Ik ontraad hierom de aanvaarding van dit amendement.

Amendement nr. 46 van het lid Ortega-Martijn (CU), strekking: het verplicht uitvoering geven aan gemeentelijk beleid beperken tot wonen; voor maatschappelijk vastgoed en leefbaarheid geen verplichting maar alleen dat beleid in acht te nemen. Projectsteun en geschillenbehandeling door minister beperken tot woningbouw.

Reactie: het maken van een onderscheid tussen woongerelateerde werkzaamheden enerzijds en werkzaamheden voor maatschappelijk vastgoed en leefbaarheid anderzijds bij de mate waarin toegelaten instellingen moeten bijdragen aan het gemeentelijke volkshuisvestingsbeleid acht ik ongewenst. Zowel wonen als (bepaald) maatschappelijk vastgoed en leefbaarheid worden gerekend tot de diensten van algemeen economisch belang (DAEB).

Toegelaten instellingen en gemeenten moeten – idealiter – op basis van de woonvisie komen tot prestatieafspraken. In dit proces zullen beide partijen moeten aangeven wat ze kunnen bijdragen. Het binnen de DAEB ook nog onderscheid maken tussen «een bijdrage leveren aan» en «het in acht nemen van» het gemeentelijk beleid zal het proces tussen toegelaten instelling en gemeente complexer maken. Tevens kunnen leefbaarheidsbijdragen en de bouw van maatschappelijk onroerend goed grote baten opleveren voor toegelaten instellingen. Ook een inzet van toegelaten instellingen op dit vlak kan dan aangewezen zijn, en minstens zo belangrijk zijn als investeringen in het wonen.

Gegeven de breedte van de DAEB acht ik bovendien de met het amendement voorgestelde inperking van projectsteun tot wonen en de overeenkomstige inperking van de geschillenbehandeling door de minister te vergaand.

Ik ontraad hierom de aanvaarding van dit amendement.

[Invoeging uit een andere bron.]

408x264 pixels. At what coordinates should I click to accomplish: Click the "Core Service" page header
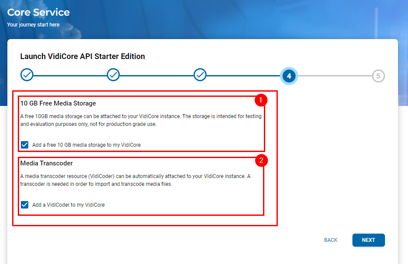[39, 12]
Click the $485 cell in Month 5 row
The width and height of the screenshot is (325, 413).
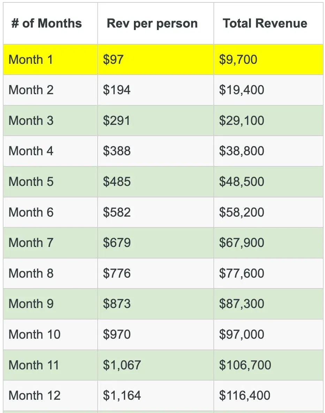point(156,182)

Amendementen nr. 47 van het lid Ortega-Martijn (CU), strekking: verplicht overleg met gemeente over sloopreglement (nr. 47);

Reactie: ik acht betrokkenheid van een gemeente bij het opstellen van een reglement voor sloop of andere ingrijpende voorzieningen als zodanig geen bezwaar. De betrokkenheid van huurders en bewoners bij de totstandkoming van zo’n reglement is in het wetsvoorstel al geregeld.

Ik laat het oordeel over dit amendement hierom aan de Kamer.

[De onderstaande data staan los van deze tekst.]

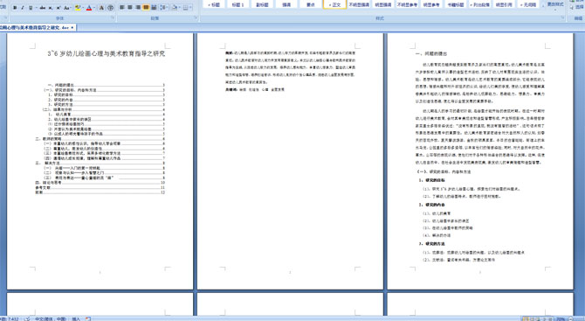The height and width of the screenshot is (321, 585).
Task: Click superscript icon
Action: [59, 8]
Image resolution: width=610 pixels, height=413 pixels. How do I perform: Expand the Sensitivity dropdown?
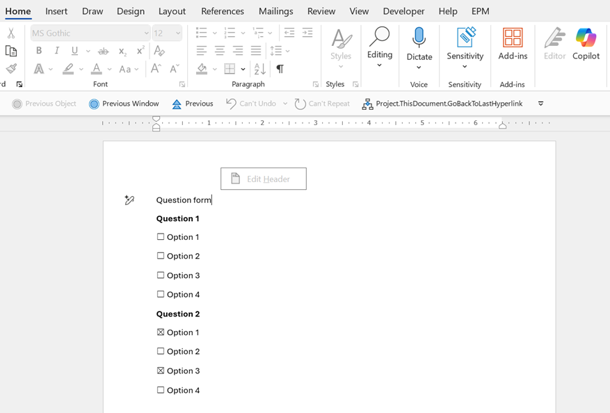465,67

Amendement nr. 48 van het lid Ortega-Martijn (CU), strekking: in AMvB regels opnemen voor inhoud van het sloopreglement

Reactie: het stellen van nadere regels bij AMvB over de inhoud van een sloopreglement vind ik bezwaarlijk, vooral omdat het om lokaal maatwerk moet gaan. Ik zie niet op welke wijze daarover op nationaal niveau regels gesteld kunnen worden. Bovendien leidt dit tot meer getailleerde regelgeving.

Ik ontraad hierom de aanvaarding van dit amendement.

Amendement nr. 53 van het lid Monasch (PvdA), strekking: prestatieafspraken met gemeenten vastleggen in meetbare resultaten en verwerken in de meerjaren investeringsvoornemens. De PvdA wil daarmee bewerkstelligen dat toegelaten instellingen gemaakte prestatieafspraken moeten nakomen.

Reactie: het oogmerk van de indiener dat prestatieafspraken worden vastgelegd in de vorm van meetbare resultaten is begrijpelijk, omdat dit nu niet altijd gebeurt. In welke mate prestatieafspraken bindend moeten worden tussen partijen is aan de partijen zelf. Juist omdat partijen elkaar te allen tijde (moeten) kunnen aanspreken op de nakoming van gemaakte afspraken, ligt het voor de hand dat zij daarbij streven naar zo concreet mogelijke en meetbare afspraken. Dat is ook van belang ingeval er meningsverschillen ontstaan over de nakoming van afspraken (ook niet bindende) en men een beroep op mij doet voor de beslechting van dit geschil.

Ik ontraad hierom de aanvaarding van dit amendement.

Amendement nr. 60 van het lid Lucassen (PVV), strekking: maatschappelijk vastgoed is alleen taak voor toegelaten instellingen als andere partijen hierin niet voorzien.

Reactie: los van de omstandigheid dat het zeer lastig is om aan te tonen dat andere partijen niet voorzien in maatschappelijk vastgoed, mag worden verwacht dat de toegelaten instelling bij investeringen afweegt of zij dit moet doen of dat dit het werk is van anderen. Met het wetsvoorstel wordt reeds geborgd dat het maatschappelijk vastgoed een relatie moet hebben met bezit van toegelaten instellingen en een relatie met de wijk. Hier wordt scherp toezicht op gehouden.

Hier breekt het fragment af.